TASK DESCRIPTION:
Can you copy out, word for word, everything from the line containing "Click the Internal" down to the line containing "click(x=38, y=148)", with both of those lines included?

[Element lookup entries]
-*-

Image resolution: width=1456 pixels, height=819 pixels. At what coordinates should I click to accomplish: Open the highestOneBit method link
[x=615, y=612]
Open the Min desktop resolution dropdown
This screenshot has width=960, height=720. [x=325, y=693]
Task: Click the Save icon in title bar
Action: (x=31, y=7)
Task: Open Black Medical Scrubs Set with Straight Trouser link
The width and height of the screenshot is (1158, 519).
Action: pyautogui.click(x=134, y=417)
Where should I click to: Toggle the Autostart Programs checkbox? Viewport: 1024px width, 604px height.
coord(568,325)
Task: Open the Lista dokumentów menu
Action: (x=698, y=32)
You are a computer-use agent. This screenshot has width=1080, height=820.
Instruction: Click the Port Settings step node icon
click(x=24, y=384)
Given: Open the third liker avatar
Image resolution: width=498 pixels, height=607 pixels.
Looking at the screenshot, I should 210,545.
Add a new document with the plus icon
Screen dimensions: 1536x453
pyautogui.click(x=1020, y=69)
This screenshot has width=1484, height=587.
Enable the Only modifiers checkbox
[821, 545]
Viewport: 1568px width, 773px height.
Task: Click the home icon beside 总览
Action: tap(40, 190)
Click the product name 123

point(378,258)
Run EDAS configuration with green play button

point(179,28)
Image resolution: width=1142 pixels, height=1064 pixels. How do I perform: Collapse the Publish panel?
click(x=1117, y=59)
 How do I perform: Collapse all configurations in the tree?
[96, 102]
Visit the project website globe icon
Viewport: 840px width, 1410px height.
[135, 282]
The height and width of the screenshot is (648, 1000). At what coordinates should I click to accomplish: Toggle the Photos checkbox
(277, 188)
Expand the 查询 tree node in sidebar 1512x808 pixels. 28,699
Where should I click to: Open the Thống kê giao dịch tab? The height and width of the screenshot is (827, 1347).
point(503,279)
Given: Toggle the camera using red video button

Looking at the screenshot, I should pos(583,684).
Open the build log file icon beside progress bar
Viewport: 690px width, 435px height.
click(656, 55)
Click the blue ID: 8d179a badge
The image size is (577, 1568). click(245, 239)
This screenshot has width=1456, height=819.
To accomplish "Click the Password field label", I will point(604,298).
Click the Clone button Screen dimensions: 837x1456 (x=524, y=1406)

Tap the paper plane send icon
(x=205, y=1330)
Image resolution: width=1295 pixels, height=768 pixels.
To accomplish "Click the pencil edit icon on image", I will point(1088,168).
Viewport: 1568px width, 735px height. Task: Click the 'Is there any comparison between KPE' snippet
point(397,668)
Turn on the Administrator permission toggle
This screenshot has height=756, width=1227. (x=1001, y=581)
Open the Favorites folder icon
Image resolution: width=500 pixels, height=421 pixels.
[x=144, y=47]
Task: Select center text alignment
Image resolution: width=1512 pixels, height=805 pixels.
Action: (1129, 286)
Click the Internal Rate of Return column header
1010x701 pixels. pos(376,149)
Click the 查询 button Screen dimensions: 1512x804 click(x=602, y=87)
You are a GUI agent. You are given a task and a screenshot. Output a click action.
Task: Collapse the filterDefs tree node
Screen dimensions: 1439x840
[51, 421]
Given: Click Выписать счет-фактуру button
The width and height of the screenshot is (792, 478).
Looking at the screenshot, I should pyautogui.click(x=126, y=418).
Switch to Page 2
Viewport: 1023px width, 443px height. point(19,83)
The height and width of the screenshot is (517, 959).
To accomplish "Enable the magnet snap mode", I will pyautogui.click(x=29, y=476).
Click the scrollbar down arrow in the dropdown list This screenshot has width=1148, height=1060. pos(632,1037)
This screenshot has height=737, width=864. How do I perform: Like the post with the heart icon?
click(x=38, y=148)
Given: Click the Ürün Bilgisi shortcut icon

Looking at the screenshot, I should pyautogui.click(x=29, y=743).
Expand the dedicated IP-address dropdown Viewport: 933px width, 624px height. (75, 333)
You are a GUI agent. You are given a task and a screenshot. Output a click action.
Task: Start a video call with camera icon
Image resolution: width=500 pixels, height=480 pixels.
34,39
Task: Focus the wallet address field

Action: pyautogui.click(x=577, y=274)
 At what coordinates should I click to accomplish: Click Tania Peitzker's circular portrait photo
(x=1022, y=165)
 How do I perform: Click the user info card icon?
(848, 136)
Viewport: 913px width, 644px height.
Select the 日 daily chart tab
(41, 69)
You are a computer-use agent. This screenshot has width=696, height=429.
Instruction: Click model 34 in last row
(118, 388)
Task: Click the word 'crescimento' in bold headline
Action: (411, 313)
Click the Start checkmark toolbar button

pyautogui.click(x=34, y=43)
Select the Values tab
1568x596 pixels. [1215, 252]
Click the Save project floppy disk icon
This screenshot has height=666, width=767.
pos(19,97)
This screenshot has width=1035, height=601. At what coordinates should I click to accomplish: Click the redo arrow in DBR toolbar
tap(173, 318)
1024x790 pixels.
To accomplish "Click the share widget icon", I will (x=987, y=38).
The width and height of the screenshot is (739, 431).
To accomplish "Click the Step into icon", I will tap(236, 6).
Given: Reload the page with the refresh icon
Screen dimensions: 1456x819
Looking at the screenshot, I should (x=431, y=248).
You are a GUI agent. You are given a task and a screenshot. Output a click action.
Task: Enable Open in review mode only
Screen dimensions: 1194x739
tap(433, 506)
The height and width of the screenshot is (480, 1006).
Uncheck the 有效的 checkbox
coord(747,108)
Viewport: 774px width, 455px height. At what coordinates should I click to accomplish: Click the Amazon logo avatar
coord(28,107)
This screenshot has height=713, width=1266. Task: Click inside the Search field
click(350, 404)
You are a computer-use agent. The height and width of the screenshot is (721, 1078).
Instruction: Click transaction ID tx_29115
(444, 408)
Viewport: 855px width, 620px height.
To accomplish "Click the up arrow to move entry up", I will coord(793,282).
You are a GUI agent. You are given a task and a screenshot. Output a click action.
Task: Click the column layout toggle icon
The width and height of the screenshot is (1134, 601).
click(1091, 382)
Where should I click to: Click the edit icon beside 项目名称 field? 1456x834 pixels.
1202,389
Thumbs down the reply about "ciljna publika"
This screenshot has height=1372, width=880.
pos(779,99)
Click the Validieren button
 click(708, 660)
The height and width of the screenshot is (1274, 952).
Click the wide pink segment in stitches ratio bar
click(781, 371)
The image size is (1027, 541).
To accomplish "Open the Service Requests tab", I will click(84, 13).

-*-

RESULT OF THIS TASK:
Click the Internal Rate of Return column header
1010x701 pixels. pos(376,149)
Click the 查询 button Screen dimensions: 1512x804 click(x=602, y=87)
You are a GUI agent. You are given a task and a screenshot. Output a click action.
Task: Collapse the filterDefs tree node
Screen dimensions: 1439x840
[51, 421]
Given: Click Выписать счет-фактуру button
The width and height of the screenshot is (792, 478).
Looking at the screenshot, I should pyautogui.click(x=126, y=418).
Switch to Page 2
Viewport: 1023px width, 443px height. point(19,83)
The height and width of the screenshot is (517, 959).
To accomplish "Enable the magnet snap mode", I will pyautogui.click(x=29, y=476).
Click the scrollbar down arrow in the dropdown list This screenshot has width=1148, height=1060. pos(632,1037)
This screenshot has height=737, width=864. How do I perform: Like the post with the heart icon?
click(x=38, y=148)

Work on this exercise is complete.